§ Given text
[zfs-discuss] Reliability WAS: LSI 3081 (1068) + expander + (bad) SATA disk?

2012-04-09 Thread Paul Kraus
On Sun, Apr 8, 2012 at 7:40 AM, Jim Klimov jimkli...@cos.ru wrote:
 2012-04-08 6:06, Richard Elling wrote:

 You can't get past the age-old idiom: you get what you pay for.


 True... but it can be somewhat countered with DrHouse-age idiom:
 people lie, even if they don't mean to ;)

I think both aspects over simplify the issue, but that is
generally true for idioms :-)

I see Moore's Law in effect in a bunch of ways here, not all of them good.

The available _capacity_ for a given _price_ at a given
_reliability_ and _performance_ increases with time. Two unintended
side effects of this increase in capacity _at_the_same_reliability_ is
that problems that a user was not likely to run into (statistically)
now occur on a more frequent basis and the time to correct (rebuild)
after failure is longer.

It used to be that we looked at cost vs. capacity vs. performance,
the old adage was pick two of the three. Today we need to add the
fourth parameter, reliability. I'm not sure the relationship between
the four is a linear one :-)

So if you have x dollars (or euros or yen or ...) you need to
decide how much capacity / performance / reliability you can get for
that x and what you need. For my home server, where I am very cost
conscious, I went with Seagate SATA drives, but I went for the ES2
series which _are_ rated for 7x24 operation and have a (slightly)
better reliability spec than the lower cost drives I compared them
with. In the past, my need for an increase in capacity caused
replacement of hard drives. This time I'm not sure if I'll run out of
capacity before the drives reach end of practical service life and
start failing.

-- 
{1-2-3-4-5-6-7-}
Paul Kraus
- Senior Systems Architect, Garnet River ( http://www.garnetriver.com/ )

§ Material
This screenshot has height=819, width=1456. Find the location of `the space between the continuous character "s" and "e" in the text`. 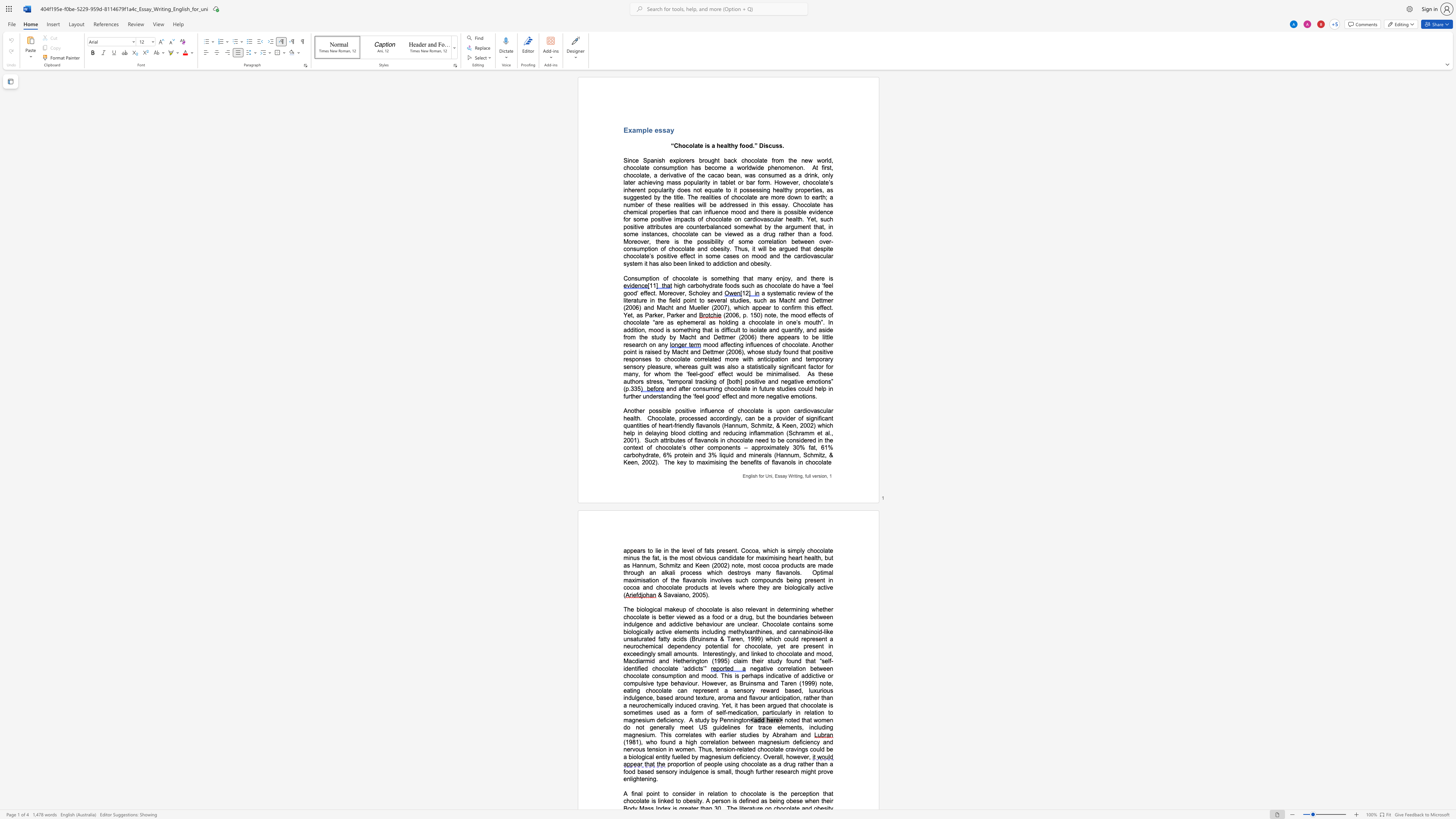

the space between the continuous character "s" and "e" in the text is located at coordinates (710, 300). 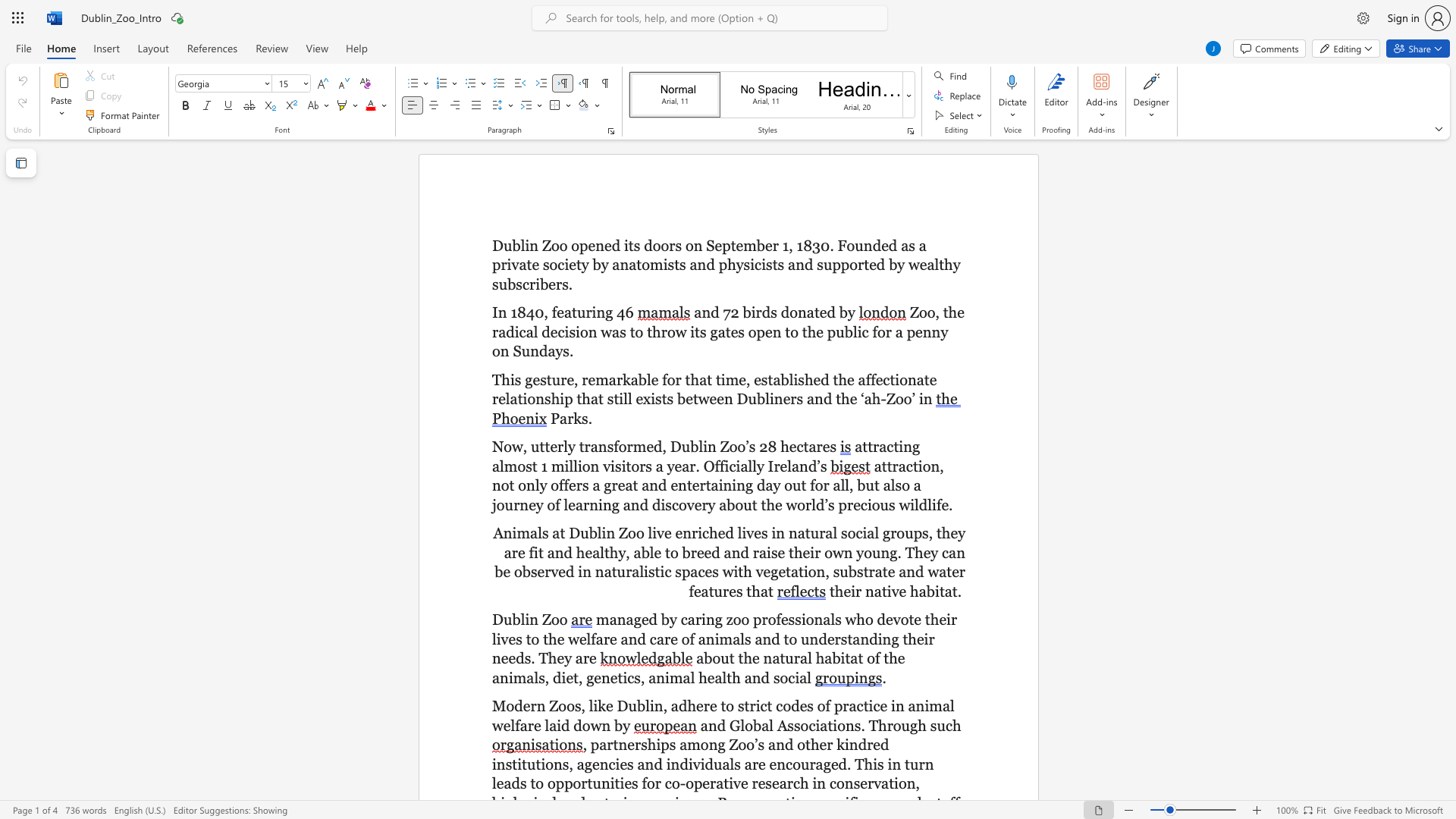 What do you see at coordinates (757, 465) in the screenshot?
I see `the subset text "y I" within the text "attracting almost 1 million visitors a year. Officially Ireland’s"` at bounding box center [757, 465].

§ Short problem 1
Duplicate the part of the drive reliability post starting at "You can't get" and ending at "don't mean to ;)".
§ Short problem 2
In the drive reliability post, which drives did the author pick for the home server?
§ Short problem 3
Take the drive reliability post further from the point where it stops.
The listing has no connection to the drive reliability post.

§ Exercise answer 1
You can't get past the age-old idiom: you get what you pay for.


 True... but it can be somewhat countered with DrHouse-age idiom:
 people lie, even if they don't mean to ;)

§ Exercise answer 2
Seagate SATA drives from the ES2 series, which are rated for 7x24 operation.

§ Exercise answer 3
- Sound Coordinator, Schenectady Light Opera Company (
http://www.sloctheater.org/ )
- Technical Advisor, RPI Players
___
zfs-discuss mailing list
zfs-discuss@opensolaris.org
http://mail.opensolaris.org/mailman/listinfo/zfs-discuss


Re: [zfs-discuss] What's wrong with LSI 3081 (1068) + expander + (bad) SATA

2012-04-09 Thread Jeff Bacon
 Out of curiosity, are there any third-party hardware vendors
 that make server/storage chassis (Supermicro et al) who make
 SATA backplanes with the SAS interposers soldered on?

There doesn't seem to be much out there, though I haven't looked. 

 Would that make sense, or be cheaper/more reliable than
 having extra junk between the disk and backplane connectors?
 (if I correctly understand what the talk is about? ;)

Honestly, probably not. Either the expander chip properly handles
SATA-tunneling, or it doesn't. Shoving an interposer in just 
throws a band-aid on the problem IMO. 

 ZFS was very attractive at first because of the claim that
 it returns Inexpensive into raId and can do miracles
 with SATA disks. Reality has shown to many of us that
 many SATA implementations existing in the wild should
 be avoided... so we're back to good vendors' higher end
 expensive SATAs or better yet SAS drives. Not inexpensive
 anymore again :(

Many != all. Not that I've tried a whole bunch of them, mind
you.However, I've found all of the SuperMicro SAS1 backplanes
to be somewhat problematic with SATA drives, especially if
you use the 1068-based controllers. It was horrible with the
really old single-digit-Phase firmware. I find it...
acceptable...with 2008-based controllers.

I've finally settled on having one box based on 1068s (3081s)
and I think it's up to 4 or 5 expanders of 16 1TB drives.
Basically, the box hangs when certain drives die in certain
ways - it eventually gets over it, mostly, but it can hang
for a bit. I might see the occasional hang until you yank
the bad disk, but drives don't die THAT often - even
3yr-old-seagate-cudas. Granted, most all the firmware on
the 333ASes has finally been updated to the CC1H version.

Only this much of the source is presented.